I would like to search through a text file and print out a line and its subsequent 3 lines if a keyword is found in the line AND a different keyword is found within the subsequent 3 lines.
My code right now prints too much information. Is there a way to move forward to the next section of text once a portion is already printed?
text = """
here is some text 1
I want to print out this line and the following 3 lines only once keyword 2
print this line since it has a keyword2 3
print this line keyword 4
print this line 5
I don't want to print this line but I want to start looking for more text starting at this line 6
Don't print this line 7
Not this line either 8
I want to print out this line again and the following 3 lines only once keyword 9
please print this line keyword 10
please print this line it has the keyword2 11
please print this line 12
Don't print this line 13
Start again searching here 14
etc.
"""
text2 = open("tmp.txt","w")
text2.write(text)
text2.close()
searchlines = open("tmp.txt").readlines()
data = []
for m, line in enumerate(searchlines):
line = line.lower()
if "keyword" in line and any("keyword2" in l.lower() for l in searchlines[m:m+4]):
for line2 in searchlines[m:m+4]:
data.append(line2)
print ''.join(data)
The output right now is:
I want to print out this line and the following 3 lines only once keyword 2
print this line 开发者_JAVA技巧since it has a keyword2 3
print this line keyword 4
print this line 5
print this line since it has a keyword2 3
print this line keyword 4
print this line 5
I don't want to print this line but I want to start looking for more text starting at this line 6
I want to print out this line again and the following 3 lines only once keyword 9
please print this line keyword 10
please print this line it has the keyword2 11
please print this line 12
please print this line keyword 10
please print this line it has the keyword2 11
please print this line 12
Don't print this line 13
please print this line it has the keyword2 11
please print this line 12
Don't print this line 13
Start again searching here 14
I would like it to print out only:
I want to print out this line and the following 3 lines only once keyword 2
print this line since it has a keyword2 3
print this line keyword 4
print this line 5
I want to print out this line again and the following 3 lines only once keyword 9
please print this line keyword 10
please print this line it has the keyword2 11
please print this line 12
So, as someone else has pointed out, your first keyword keyword
is a substring of your second keyword keyword2
. So I've implemented this using regexp objects, so that you can use the word boundary anchor \b
.
import re
from StringIO import StringIO
text = """
here is some text 1
I want to print out this line and the following 3 lines only once keyword 2
print this line since it has a keyword2 3
print this line keyword 4
print this line 5
I don't want to print this line but I want to start looking for more text starting at this line 6
Don't print this line 7
Not this line either 8
I want to print out this line again and the following 3 lines only once keyword 9
please print this line keyword 10
please print this line it has the keyword2 11
please print this line 12
Don't print this line 13
Start again searching here 14
etc.
"""
def my_scan(data,search1,search2):
buffer = []
for line in data:
buffer.append(line)
if len(buffer) > 4:
buffer.pop(0)
if len(buffer) == 4: # Valid search block
if search1.search(buffer[0]) and search2.search("\n".join(buffer[1:3])):
for item in buffer:
yield item
buffer = []
# First search term
s1 = re.compile(r'\bkeyword\b')
s2 = re.compile(r'\bkeyword2\b')
for row in my_scan(StringIO(text),s1,s2):
print row.rstrip()
Produces:
I want to print out this line and the following 3 lines only once keyword 2
print this line since it has a keyword2 3
print this line keyword 4
print this line 5
I want to print out this line again and the following 3 lines only once keyword 9
please print this line keyword 10
please print this line it has the keyword2 11
please print this line 12
So you want to print out all blocks of 4 lines containing more than 2 keywords?

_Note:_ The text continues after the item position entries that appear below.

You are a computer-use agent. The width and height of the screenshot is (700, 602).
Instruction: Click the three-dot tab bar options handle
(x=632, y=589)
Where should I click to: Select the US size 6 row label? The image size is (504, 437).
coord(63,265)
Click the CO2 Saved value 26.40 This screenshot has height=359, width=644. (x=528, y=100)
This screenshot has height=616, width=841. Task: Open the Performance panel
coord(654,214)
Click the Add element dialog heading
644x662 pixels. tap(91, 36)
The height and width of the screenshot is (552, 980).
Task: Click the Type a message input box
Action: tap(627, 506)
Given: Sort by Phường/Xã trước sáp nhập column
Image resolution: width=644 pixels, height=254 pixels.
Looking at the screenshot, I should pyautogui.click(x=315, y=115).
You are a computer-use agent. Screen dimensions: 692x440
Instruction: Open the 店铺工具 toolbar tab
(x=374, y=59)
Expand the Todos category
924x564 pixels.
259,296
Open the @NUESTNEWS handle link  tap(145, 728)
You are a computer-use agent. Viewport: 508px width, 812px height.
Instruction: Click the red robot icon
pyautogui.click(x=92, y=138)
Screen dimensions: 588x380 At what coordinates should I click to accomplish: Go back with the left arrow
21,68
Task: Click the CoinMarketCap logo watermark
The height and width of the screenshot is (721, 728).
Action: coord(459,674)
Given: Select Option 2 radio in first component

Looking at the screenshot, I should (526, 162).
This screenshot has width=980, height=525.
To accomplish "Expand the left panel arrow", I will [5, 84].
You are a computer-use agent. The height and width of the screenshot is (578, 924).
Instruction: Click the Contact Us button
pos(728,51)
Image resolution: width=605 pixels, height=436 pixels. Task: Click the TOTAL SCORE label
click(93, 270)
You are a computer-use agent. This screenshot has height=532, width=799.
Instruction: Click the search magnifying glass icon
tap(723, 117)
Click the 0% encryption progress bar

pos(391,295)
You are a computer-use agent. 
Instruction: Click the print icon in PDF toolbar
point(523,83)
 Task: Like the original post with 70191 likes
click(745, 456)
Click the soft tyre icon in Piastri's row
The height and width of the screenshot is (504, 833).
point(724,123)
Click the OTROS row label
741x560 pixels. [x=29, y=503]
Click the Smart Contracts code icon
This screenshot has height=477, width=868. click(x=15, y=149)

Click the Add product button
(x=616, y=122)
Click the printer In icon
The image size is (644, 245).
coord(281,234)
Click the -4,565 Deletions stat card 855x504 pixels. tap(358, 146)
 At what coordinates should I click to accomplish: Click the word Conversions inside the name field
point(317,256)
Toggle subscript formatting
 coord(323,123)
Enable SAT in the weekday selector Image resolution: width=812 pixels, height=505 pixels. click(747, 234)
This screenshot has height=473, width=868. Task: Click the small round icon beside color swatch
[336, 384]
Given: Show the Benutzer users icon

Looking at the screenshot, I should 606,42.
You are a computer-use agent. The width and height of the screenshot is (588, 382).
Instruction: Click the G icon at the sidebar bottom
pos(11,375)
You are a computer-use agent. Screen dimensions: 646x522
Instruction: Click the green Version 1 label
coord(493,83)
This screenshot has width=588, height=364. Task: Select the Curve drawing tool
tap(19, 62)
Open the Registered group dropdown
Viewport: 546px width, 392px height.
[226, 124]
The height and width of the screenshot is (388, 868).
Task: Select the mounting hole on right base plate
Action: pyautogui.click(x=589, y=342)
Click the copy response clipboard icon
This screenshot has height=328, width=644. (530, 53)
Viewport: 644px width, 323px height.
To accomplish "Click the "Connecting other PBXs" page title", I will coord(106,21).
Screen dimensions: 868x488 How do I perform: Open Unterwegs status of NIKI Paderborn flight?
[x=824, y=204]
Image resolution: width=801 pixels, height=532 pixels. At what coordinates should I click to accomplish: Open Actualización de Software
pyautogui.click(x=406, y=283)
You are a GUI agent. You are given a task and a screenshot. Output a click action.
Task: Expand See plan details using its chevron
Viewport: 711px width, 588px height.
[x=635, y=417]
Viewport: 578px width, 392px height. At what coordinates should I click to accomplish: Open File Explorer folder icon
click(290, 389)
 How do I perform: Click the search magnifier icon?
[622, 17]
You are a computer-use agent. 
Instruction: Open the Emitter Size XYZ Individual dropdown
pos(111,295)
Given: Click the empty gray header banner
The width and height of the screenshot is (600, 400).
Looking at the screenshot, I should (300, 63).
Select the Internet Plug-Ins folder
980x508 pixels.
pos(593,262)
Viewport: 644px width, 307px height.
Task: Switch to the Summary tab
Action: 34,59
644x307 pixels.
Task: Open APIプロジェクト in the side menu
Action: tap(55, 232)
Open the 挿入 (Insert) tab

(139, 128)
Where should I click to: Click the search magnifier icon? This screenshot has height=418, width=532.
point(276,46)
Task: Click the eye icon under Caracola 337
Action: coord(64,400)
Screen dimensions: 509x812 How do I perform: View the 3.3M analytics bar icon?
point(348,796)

Anyway, thats what I've just came up with. Maybe you can use it:
text = """
here is some text 1
I want to print out this line and the following 3 lines only once keyword 2
print this line since it has a keyword2 3
print this line keyword 4
print this line 5
I don't want to print this line but I want to start looking for more text starting at this line 6
Don't print this line 7
Not this line either 8
I want to print out this line again and the following 3 lines only once keyword 9
please print this line keyword 10
please print this line it has the keyword2 11
please print this line 12
Don't print this line 13
Start again searching here 14
etc.
""".splitlines()
keywords = ['keyword', 'keyword2']
buffer, kw = [], set()
for line in text:
if len(buffer) == 0: # first line of a block
for k in keywords:
if k in line:
kw.add(k)
buffer.append(line)
continue
else: # continuous lines
buffer.append(line)
for k in keywords:
if k in line:
kw.add(k)
if len(buffer) > 3:
if len(kw) >= 2: # just print blocks with enough keywords
print '\n'.join(buffer)
buffer, kw = [], set()
Your keywords are overlapping: "keyword" is a subset of "keyword2".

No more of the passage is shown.